No caso da Ucrânia, onde EUA e Rússia têm agora um interesse comum na gestão da dívida de Kíev, o silêncio de Kerry sobre a Crimeia é bem significativo.
O responsável pela diplomacia da Casa Branca foi inclusive mais longe, aconselhando o presidente ucraniano Poroshenko a “pensar duas vezes” antes de reacender o conflito no leste, para o qual – repetiu várias vezes – a única solução é cumprir os acordos de Minsk.
Estamos a ano e meio do final do segundo mandato de Obama e se alguma coisa o actual presidente americano pode deixar para a História é um acordo crucial sobre a questão da energia atómica do Irão e eventualmente outro que ponha fim à guerra na Síria – duas questões para as quais precisa da colaboração de Moscovo, que tem uma relação secular com Teerão e outra muito próxima com Damasco que vem pelo menos do final da Segunda Guerra Mundial.

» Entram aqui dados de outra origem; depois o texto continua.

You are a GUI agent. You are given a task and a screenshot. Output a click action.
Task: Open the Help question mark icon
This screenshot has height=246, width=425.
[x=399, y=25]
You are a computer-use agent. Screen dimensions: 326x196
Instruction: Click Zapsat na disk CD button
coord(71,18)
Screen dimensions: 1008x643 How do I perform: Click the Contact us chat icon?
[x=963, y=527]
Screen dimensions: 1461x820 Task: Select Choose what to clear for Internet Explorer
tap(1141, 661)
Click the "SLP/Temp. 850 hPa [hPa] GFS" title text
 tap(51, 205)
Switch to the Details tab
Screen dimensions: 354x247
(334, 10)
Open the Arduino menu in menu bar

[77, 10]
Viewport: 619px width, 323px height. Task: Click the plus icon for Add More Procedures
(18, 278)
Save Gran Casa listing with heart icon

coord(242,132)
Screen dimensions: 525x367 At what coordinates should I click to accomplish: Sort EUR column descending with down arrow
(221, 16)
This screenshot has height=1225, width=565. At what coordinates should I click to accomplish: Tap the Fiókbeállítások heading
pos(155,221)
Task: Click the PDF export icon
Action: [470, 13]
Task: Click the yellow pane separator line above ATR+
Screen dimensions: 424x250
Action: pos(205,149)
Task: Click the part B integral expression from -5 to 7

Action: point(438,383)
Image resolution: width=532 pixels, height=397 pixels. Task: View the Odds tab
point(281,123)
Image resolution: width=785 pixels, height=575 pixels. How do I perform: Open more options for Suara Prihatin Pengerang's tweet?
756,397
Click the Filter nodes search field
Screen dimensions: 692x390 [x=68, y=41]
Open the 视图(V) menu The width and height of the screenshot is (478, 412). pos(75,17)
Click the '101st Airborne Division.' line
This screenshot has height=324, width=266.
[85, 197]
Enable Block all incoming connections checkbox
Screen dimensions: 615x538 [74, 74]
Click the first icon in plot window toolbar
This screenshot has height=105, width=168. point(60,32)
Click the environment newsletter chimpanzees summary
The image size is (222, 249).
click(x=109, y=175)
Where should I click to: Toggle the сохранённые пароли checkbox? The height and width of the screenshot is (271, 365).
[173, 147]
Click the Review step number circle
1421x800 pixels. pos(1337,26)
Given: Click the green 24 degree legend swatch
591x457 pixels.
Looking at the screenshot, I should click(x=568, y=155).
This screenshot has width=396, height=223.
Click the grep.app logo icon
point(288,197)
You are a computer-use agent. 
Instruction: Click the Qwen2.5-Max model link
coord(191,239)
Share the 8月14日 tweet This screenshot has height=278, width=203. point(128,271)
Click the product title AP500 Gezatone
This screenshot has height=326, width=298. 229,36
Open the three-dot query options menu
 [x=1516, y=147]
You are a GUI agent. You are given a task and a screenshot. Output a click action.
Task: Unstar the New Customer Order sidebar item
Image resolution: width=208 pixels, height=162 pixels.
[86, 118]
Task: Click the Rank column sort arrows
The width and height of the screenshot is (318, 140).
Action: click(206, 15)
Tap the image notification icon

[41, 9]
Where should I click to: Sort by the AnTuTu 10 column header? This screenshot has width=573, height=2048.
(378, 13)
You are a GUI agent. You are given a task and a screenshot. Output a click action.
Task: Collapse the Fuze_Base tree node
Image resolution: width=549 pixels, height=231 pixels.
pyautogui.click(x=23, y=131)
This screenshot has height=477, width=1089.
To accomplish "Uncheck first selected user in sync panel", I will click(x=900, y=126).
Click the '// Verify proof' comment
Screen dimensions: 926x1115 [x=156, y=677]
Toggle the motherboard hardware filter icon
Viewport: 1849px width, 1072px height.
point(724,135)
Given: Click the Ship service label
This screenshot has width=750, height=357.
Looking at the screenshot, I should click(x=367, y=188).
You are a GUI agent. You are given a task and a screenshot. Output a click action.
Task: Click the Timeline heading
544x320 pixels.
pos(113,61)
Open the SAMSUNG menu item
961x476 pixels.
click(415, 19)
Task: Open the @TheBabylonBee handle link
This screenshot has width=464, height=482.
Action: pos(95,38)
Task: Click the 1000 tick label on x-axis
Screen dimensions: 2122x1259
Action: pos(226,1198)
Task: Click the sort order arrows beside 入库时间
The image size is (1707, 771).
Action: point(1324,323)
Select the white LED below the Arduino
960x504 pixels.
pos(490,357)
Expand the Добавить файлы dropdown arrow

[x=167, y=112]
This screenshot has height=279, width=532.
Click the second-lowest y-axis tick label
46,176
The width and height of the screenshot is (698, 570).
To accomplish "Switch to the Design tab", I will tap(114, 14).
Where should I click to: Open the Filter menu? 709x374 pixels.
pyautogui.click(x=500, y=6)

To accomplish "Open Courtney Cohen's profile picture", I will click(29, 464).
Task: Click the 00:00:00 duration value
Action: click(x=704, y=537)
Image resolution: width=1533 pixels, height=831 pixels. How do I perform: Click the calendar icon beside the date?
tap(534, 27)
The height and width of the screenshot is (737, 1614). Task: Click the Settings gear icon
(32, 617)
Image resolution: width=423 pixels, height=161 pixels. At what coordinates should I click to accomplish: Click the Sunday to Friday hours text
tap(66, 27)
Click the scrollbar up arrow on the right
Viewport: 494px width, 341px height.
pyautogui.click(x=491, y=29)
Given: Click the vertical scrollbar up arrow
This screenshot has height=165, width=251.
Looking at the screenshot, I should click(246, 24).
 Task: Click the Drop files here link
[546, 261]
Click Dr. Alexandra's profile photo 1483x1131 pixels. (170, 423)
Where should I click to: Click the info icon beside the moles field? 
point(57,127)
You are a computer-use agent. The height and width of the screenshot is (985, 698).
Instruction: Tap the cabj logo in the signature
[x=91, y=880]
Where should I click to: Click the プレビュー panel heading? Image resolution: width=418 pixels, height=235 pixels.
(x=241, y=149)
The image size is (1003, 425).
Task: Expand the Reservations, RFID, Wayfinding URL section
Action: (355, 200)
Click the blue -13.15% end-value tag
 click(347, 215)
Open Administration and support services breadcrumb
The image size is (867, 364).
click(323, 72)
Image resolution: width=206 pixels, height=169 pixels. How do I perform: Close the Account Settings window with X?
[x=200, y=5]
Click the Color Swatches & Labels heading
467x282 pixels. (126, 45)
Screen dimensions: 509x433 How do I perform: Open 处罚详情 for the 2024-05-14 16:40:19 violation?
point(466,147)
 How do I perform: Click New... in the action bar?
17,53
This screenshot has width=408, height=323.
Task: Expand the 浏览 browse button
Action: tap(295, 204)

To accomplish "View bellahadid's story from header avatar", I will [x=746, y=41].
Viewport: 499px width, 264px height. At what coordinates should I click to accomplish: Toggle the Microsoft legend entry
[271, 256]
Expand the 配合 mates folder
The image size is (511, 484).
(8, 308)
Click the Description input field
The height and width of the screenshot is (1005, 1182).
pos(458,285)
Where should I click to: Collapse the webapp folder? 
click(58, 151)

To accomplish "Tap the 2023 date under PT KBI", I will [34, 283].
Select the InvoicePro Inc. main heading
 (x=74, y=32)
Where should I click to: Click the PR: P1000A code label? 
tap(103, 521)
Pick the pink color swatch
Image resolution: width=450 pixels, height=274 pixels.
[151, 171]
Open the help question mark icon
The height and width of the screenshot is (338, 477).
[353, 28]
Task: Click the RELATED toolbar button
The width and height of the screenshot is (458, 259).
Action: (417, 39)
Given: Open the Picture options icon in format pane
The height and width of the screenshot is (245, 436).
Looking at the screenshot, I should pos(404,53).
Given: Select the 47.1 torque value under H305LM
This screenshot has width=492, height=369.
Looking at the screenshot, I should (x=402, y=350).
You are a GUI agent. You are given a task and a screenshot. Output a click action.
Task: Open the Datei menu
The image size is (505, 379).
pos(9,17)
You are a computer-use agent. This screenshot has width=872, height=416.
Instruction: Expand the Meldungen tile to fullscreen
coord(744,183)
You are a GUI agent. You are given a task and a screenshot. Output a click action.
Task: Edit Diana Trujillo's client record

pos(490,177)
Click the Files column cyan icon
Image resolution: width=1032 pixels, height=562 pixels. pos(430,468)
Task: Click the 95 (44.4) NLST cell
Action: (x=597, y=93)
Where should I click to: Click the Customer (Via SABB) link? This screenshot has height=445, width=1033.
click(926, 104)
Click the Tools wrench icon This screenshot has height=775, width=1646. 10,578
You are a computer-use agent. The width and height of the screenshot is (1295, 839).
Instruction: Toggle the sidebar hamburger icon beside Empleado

Não houve ainda uma verdadeira viragem nas relações entre os EUA e a Rússia. O entendimento parece antes ter sido o de concordar em desacordar numa série de pontos, mas convergir e cooperar onde for possível. E isto, face ao clima de hostilidade e quase confronto dos últimos tempos, já parece um começo degelo.
Depois de dois anos de impasse na frente leste, o inquilino da Casa Branca resolveu por isso fazer o que se impunha: falar com os russos, como aconselhava Garrincha. (Site Portugal Digital)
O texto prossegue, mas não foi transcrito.